## Consigne
Recopiez mot pour mot le passage du texte sur les bombardements atomiques du Japon qui va de « Le Japon est » à « totale du Japon. ».

## Extrait du document
────────
Le Japon est le seul pays à avoir subi deux bombardements atomiques, les 6 et 9 août 1945, à Hiroshima et à Nagasaki. Le nombre des victimes serait de plus de 200 000 selon des sources américaines. Après l’attaque de Pearl Harbor le 7 décembre 1941 et près de quatre années d’un conflit particulièrement difficile et humiliant pour la puissance américaine, les États-Unis ont décidé d’utiliser deux versions de la bombe atomique, Little Boy et Fatman, opérationnelles depuis quelques semaines, pour démontrer leur détermination à aller jusqu’à la destruction totale du Japon.

Le bombardement d’Hiroshima – qui s’inscrit dans la stratégie américaine des bombardements massifs destinés à terroriser les populations civiles comme à Tokyo ou à Dresde – avait pour objectif d’imposer une reddition sans conditions refusée par les factions les plus radicales de l’état-major nippon après la conférence de Postdam1, sans avoir obtenu de garantie préalable sur le maintien du système impérial. Les autorités japonaises céderont le 14 août 1945, après l’entrée en guerre de l’URSS, au lendemain du premier bombardement atomique, avec un discours de l’empereur Showa (Hiro-Hito) appelant à « accepter l’inacceptable », c’est-à-dire la défaite. Le discours mentionne « l’arme nouvelle et particulièrement cruelle » utilisée par l’ennemi, « menaçant la survie du Japon et de l’humanité ».

Dans la psyché collective, la bombe atomique a également permis au Japon d’être vaincu sans humiliation, et de revendiquer un statut de victime qui facilitera le renversement d’alliance aux côtés des États-Unis à partir de la guerre de Corée (1950-1953). Soixante-quinze ans après la fin de la Seconde Guerre mondiale, les bombardements atomiques et le symbole d’Hiroshima, ville martyre – élaboré dans le contexte de la guerre froide et des mouvements pour la paix soutenus par l’URSS –, continue de peser sur la vie politique japonaise. Ainsi, toute révision de la Constitution allant dans le sens d’une « remilitarisation » fait l’objet d’une opposition significative dans la population. Surtout, bien que le Japon soit devenu – jusqu’à l’accident de Fukushima – une puissance nucléaire civile majeure, le tabou du nucléaire militaire et de la dissuasion demeure très puissant. Depuis les années 1960, le Japon a adopté trois principes « non nucléaires » qui lui interdisent de « produire, introduire ou posséder » des armes nucléaires.


1. La conférence de Postdam s’est tenue du 17 juillet au 2 août 1945.
────────
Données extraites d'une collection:

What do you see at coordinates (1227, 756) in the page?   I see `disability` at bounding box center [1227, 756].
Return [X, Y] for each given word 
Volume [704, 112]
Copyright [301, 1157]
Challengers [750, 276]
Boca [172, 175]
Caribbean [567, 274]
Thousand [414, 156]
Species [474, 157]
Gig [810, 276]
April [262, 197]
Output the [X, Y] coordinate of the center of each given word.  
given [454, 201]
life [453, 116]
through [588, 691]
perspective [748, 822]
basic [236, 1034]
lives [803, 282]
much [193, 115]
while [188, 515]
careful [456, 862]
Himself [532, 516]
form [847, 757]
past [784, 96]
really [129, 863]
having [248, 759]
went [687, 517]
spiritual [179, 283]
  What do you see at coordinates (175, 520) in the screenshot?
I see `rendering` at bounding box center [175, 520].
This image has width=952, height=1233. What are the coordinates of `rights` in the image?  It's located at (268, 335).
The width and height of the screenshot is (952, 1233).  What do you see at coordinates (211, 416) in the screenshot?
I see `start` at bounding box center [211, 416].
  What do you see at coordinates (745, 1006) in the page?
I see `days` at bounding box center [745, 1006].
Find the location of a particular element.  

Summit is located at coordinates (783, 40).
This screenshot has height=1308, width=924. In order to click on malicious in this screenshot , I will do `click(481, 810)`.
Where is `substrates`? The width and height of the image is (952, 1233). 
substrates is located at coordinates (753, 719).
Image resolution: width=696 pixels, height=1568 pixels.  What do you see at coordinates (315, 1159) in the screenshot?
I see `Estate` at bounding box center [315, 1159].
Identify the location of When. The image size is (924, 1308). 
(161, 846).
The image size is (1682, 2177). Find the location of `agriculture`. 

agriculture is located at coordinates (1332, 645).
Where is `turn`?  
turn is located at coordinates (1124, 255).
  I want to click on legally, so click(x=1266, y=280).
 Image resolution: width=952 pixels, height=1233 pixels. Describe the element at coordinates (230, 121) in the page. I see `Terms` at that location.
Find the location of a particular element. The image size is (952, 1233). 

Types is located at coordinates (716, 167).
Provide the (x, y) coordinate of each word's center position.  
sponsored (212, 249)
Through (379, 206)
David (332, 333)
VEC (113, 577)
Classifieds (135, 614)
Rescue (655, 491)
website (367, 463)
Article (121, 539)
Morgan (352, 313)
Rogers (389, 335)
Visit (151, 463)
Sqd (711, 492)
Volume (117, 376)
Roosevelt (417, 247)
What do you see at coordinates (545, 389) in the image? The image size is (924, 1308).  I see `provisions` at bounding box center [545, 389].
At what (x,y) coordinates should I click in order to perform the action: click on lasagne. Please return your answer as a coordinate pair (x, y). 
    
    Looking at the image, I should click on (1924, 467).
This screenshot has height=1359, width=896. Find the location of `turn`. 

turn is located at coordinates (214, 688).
────────
## Réponse finale
Le Japon est le seul pays à avoir subi deux bombardements atomiques, les 6 et 9 août 1945, à Hiroshima et à Nagasaki. Le nombre des victimes serait de plus de 200 000 selon des sources américaines. Après l’attaque de Pearl Harbor le 7 décembre 1941 et près de quatre années d’un conflit particulièrement difficile et humiliant pour la puissance américaine, les États-Unis ont décidé d’utiliser deux versions de la bombe atomique, Little Boy et Fatman, opérationnelles depuis quelques semaines, pour démontrer leur détermination à aller jusqu’à la destruction totale du Japon.